Records for processing:

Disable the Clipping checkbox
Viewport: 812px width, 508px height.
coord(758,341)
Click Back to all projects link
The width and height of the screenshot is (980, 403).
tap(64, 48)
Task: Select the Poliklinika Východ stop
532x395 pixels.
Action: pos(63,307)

Exercise details:
Your task is to write out, exactly, the line that holds "Task: Select the Poliklinika Východ stop" and every line after it until the records end.

Solution to this exercise:
Task: Select the Poliklinika Východ stop
532x395 pixels.
Action: pos(63,307)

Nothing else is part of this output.